(Extracted data entries)
=======

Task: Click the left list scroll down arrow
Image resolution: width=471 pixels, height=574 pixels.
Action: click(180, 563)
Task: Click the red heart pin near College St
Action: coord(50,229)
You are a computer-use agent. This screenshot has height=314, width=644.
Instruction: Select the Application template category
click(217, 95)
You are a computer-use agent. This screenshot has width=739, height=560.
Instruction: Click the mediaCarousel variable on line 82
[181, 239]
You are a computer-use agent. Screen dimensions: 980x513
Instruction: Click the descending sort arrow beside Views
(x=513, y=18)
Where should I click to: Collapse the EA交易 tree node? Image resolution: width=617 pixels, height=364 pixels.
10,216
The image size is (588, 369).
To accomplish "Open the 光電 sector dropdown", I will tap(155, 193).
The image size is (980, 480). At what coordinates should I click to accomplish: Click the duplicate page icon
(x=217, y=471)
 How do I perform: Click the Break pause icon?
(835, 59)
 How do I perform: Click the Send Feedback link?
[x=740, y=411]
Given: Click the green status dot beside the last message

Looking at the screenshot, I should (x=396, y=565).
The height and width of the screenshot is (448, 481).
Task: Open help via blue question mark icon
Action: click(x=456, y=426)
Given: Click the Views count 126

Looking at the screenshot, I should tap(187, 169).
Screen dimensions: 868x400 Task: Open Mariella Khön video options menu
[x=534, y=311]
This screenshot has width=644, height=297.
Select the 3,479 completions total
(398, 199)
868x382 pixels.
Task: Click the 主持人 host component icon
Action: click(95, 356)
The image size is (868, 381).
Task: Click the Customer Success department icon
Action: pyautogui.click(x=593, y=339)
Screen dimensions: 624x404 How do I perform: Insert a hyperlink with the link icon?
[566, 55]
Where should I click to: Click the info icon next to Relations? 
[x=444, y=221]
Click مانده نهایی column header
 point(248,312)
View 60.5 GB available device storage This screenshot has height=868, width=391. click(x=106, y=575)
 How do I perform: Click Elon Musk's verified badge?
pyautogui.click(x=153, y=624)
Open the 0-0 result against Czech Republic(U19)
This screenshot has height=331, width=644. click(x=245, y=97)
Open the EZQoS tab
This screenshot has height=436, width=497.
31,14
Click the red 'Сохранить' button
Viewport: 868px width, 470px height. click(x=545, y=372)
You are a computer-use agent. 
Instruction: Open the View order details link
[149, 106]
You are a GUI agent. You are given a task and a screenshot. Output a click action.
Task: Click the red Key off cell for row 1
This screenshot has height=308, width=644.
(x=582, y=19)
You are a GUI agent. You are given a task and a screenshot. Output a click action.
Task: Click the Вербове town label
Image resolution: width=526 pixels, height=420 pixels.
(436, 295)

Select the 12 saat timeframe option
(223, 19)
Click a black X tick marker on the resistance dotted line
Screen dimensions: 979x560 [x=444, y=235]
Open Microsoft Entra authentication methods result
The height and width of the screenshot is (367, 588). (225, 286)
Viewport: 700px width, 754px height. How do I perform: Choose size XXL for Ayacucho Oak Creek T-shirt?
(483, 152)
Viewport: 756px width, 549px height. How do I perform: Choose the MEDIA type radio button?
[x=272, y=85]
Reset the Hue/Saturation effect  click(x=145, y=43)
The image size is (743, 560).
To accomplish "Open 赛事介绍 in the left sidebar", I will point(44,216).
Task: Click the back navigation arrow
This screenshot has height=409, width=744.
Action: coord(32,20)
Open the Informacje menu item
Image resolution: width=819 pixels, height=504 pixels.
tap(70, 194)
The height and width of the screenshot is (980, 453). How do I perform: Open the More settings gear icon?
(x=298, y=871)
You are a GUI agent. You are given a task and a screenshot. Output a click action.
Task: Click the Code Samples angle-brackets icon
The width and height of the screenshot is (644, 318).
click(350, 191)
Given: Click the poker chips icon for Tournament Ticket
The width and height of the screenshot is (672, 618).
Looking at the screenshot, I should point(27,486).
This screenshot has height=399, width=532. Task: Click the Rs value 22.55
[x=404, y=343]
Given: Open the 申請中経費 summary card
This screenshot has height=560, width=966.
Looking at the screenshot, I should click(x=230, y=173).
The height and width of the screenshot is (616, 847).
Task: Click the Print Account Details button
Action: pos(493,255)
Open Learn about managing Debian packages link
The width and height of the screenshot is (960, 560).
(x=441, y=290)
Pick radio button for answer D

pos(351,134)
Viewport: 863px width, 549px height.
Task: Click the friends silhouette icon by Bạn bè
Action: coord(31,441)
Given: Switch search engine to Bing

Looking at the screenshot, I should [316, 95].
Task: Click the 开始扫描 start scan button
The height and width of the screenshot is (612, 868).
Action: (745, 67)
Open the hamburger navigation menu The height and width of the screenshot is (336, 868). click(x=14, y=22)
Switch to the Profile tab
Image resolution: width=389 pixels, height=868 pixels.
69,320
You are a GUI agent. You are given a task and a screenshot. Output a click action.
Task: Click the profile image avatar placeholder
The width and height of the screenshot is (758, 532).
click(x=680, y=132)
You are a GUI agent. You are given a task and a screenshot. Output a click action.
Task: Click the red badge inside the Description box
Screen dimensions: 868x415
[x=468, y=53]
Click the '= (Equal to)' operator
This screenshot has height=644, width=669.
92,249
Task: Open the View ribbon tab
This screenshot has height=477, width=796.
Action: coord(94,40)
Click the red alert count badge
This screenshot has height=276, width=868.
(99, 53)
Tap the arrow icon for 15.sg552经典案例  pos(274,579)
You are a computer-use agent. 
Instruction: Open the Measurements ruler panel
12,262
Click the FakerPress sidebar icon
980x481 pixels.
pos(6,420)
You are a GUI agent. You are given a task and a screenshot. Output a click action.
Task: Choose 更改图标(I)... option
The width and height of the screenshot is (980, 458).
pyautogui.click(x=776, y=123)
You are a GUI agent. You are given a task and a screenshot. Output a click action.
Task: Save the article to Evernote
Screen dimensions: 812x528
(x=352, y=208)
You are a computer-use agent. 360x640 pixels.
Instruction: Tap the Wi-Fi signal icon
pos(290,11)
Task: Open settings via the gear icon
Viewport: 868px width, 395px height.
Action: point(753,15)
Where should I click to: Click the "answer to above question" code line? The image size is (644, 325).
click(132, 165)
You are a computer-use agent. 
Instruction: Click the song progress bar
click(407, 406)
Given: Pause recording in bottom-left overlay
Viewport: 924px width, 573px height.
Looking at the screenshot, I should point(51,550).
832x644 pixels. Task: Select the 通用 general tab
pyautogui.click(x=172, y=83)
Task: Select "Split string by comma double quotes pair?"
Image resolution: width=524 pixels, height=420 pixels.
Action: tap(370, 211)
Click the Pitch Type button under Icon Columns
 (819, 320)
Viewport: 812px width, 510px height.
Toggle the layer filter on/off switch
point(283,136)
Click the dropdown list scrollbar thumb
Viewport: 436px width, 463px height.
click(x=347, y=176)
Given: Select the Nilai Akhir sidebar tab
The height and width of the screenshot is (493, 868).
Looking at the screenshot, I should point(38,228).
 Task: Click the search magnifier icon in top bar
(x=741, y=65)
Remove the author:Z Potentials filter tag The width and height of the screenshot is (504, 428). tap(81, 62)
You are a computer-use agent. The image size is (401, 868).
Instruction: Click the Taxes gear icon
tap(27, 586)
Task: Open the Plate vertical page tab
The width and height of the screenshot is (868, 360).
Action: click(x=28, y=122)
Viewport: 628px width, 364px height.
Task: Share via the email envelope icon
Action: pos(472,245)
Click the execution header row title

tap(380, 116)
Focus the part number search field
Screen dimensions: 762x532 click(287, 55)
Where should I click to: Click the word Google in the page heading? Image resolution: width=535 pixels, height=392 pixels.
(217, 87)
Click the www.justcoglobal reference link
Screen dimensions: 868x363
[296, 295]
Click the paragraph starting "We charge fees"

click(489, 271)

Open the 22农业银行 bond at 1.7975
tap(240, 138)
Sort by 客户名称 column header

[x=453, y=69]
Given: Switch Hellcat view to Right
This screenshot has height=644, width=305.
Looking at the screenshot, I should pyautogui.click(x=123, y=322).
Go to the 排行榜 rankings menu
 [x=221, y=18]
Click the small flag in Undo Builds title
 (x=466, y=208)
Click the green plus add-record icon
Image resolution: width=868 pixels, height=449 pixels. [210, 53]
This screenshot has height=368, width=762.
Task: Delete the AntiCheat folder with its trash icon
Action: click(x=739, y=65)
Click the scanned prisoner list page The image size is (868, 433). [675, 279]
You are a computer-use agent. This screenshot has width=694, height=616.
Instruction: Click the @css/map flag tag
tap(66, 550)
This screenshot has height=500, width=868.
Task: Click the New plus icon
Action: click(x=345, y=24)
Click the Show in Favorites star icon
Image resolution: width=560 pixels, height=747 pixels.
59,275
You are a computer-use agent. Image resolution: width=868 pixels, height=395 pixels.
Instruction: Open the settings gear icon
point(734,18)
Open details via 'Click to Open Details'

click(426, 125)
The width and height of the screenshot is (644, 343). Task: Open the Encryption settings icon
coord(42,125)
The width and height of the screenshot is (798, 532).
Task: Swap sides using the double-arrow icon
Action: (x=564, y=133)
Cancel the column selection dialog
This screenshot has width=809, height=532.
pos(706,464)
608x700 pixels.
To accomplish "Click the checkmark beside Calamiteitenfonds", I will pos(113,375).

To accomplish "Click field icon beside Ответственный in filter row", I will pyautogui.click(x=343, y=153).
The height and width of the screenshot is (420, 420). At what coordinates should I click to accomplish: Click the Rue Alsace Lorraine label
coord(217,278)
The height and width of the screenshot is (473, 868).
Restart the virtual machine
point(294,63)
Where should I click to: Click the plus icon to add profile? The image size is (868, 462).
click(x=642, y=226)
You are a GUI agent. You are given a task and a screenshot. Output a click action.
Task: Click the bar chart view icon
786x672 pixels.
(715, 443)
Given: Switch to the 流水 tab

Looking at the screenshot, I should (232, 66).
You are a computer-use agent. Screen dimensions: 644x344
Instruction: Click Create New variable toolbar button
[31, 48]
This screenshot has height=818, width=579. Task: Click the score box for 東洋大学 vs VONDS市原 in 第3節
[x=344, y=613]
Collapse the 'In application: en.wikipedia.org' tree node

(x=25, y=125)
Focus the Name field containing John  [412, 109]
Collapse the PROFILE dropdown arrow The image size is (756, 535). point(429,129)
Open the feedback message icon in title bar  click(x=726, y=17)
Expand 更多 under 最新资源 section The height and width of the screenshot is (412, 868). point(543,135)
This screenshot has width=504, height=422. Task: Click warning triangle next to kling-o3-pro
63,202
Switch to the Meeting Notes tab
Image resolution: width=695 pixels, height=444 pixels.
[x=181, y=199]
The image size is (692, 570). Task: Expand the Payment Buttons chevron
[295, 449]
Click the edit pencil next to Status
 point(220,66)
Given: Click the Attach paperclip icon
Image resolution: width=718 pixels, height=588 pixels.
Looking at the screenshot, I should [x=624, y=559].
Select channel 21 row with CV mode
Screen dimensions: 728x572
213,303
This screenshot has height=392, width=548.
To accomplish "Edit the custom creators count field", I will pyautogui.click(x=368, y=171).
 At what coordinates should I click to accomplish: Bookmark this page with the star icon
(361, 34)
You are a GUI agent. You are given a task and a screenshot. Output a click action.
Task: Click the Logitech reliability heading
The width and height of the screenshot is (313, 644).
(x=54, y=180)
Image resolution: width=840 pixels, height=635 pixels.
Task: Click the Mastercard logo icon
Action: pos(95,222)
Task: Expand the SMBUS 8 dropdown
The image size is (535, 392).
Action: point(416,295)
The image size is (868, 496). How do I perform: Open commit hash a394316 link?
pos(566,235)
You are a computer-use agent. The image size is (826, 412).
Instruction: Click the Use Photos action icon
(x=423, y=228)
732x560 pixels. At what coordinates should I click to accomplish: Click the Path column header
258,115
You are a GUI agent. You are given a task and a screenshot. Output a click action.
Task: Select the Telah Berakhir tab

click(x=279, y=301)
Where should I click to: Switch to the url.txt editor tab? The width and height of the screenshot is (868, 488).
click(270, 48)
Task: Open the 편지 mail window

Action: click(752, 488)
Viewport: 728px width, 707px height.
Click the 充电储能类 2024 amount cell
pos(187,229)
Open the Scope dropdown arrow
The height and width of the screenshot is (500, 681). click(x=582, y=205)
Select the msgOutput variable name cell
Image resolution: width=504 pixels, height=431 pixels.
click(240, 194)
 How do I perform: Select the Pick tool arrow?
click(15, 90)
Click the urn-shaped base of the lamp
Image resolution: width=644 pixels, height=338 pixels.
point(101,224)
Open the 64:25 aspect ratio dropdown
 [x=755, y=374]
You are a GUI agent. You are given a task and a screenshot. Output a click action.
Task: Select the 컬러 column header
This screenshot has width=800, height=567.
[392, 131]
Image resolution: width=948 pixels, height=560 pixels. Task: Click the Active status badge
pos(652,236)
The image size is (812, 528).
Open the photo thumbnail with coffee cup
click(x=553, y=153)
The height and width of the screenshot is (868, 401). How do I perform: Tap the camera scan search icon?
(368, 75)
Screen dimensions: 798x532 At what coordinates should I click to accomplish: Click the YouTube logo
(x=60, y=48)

=======

> [WORK INSTRUCTION]
Using the records given above, list every line that includes the word "left".

> [EXPECTED OUTPUT]
Task: Click the left list scroll down arrow
To accomplish "Open 赛事介绍 in the left sidebar", I will point(44,216).
Given: Pause recording in bottom-left overlay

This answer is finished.